S’entrechercher

(PFFF ! no 20180128) Je lis les Essais de Montaigne par les temps qui courent. Certains ont mal vieilli, d’autres sont bidonnants. Celui intitulé D’un défaut de nos polices pourrait avoir anticipé les annonces classées (je modernise un peu le français):

Feu mon père, homme, pour n’être aidé que de l’experience et du naturel, d’un jugement bien net, m’a dit autrefois qu’il avait desiré mettre en train qu’il y eut dans les villes certain lieu designé, auquel ceux qui auraient besoin de quelque chose, puissent se rendre et faire enregistrer leur affaire à un officier establi pour cet effet, comme : Je cherche à vendre des perles, je cherche des perles à vendre.

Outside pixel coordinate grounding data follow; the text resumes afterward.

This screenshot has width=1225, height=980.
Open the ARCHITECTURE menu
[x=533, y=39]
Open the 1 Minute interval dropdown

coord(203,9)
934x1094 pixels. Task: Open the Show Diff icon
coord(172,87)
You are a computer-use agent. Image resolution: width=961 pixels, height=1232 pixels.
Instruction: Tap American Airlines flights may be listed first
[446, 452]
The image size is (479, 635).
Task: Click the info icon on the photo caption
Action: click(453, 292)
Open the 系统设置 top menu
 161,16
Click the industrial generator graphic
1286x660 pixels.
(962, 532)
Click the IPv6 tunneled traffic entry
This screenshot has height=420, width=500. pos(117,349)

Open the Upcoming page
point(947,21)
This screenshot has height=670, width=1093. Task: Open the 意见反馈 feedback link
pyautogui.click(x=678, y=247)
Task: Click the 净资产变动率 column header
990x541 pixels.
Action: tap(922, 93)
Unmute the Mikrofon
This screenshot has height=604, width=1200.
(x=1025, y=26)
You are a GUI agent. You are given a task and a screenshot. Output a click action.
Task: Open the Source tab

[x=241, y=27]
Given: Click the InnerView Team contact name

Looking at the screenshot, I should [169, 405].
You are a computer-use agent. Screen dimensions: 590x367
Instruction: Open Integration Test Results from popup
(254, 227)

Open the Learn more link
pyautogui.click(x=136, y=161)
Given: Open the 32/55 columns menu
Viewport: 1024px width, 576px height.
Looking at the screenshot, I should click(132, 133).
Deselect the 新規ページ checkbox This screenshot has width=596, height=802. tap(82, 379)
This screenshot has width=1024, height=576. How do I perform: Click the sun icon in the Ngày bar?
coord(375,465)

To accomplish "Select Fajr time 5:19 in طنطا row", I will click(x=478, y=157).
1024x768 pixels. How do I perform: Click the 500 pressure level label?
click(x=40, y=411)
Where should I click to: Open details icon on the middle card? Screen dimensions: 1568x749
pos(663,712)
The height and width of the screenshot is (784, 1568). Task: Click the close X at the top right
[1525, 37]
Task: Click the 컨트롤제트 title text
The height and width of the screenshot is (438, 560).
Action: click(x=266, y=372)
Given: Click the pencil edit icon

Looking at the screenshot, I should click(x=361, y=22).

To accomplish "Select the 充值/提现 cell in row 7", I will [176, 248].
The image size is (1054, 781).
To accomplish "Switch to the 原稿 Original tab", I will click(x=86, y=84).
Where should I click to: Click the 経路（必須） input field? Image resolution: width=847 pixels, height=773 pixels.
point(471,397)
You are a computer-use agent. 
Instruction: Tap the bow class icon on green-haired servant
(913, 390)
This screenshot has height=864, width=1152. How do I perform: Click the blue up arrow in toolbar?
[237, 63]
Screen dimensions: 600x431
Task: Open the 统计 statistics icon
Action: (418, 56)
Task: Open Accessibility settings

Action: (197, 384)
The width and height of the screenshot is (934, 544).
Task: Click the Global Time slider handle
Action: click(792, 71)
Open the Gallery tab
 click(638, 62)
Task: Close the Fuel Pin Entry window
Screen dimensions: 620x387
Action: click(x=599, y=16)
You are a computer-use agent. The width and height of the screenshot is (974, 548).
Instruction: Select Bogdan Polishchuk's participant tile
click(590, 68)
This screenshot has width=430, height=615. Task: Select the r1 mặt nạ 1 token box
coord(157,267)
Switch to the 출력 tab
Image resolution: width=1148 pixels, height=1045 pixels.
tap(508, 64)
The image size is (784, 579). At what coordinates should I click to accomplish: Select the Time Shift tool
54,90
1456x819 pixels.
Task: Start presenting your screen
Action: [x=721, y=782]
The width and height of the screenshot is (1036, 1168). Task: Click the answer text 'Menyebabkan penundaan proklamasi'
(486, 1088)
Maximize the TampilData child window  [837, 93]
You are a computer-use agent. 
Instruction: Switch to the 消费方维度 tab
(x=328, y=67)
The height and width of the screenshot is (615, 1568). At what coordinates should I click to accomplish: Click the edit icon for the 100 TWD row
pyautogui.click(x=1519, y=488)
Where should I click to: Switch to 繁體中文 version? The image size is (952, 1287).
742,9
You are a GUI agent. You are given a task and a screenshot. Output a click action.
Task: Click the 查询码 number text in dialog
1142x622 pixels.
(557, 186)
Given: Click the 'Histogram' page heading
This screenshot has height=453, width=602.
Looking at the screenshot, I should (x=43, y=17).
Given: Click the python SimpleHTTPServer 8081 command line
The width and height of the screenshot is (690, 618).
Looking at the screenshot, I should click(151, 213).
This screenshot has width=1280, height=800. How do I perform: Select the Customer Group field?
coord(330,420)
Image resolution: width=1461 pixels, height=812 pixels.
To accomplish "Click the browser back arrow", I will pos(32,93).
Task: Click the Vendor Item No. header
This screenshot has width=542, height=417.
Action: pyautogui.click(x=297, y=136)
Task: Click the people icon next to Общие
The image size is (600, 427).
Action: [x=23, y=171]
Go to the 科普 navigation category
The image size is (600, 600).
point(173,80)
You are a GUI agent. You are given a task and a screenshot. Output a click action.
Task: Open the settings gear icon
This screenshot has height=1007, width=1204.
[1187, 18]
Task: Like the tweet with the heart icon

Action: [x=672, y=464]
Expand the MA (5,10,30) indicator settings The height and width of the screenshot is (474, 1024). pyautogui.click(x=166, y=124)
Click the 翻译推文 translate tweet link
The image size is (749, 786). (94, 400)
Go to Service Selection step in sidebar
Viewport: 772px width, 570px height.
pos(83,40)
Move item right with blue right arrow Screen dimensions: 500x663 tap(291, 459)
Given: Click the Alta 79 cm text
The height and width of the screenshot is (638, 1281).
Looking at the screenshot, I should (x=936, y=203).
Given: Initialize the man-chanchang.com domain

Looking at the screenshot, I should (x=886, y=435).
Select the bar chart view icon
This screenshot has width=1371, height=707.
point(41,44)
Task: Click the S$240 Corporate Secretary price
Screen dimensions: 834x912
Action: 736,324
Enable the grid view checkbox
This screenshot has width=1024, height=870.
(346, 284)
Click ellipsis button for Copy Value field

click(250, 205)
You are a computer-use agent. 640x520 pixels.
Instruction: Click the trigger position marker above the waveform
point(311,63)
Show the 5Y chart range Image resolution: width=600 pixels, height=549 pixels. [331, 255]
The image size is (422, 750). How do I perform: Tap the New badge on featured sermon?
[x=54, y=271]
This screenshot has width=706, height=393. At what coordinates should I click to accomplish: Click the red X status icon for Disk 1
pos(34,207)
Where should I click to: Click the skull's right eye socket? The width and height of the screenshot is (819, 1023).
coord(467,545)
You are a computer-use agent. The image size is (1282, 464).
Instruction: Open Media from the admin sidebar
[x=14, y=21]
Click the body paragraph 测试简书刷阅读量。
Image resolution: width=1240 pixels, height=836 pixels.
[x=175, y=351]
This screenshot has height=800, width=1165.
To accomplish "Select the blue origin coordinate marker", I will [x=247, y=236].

Tel veut compagnie pour aller à Paris ; tel s’enquiert d’un serviteur de telle qualité; tel d’un maître : tel demande un ouvrier ; qui ceci, qui cela, chacun selon son besoin. Et semble que ce moyen de nous entr’avertir apporterait non légère commodité au commerce publique : car à tous coups il y a des conditions qui s’entrecherchent, et, pour ne s’entr’entendre, laissent les hommes en extreme necessité.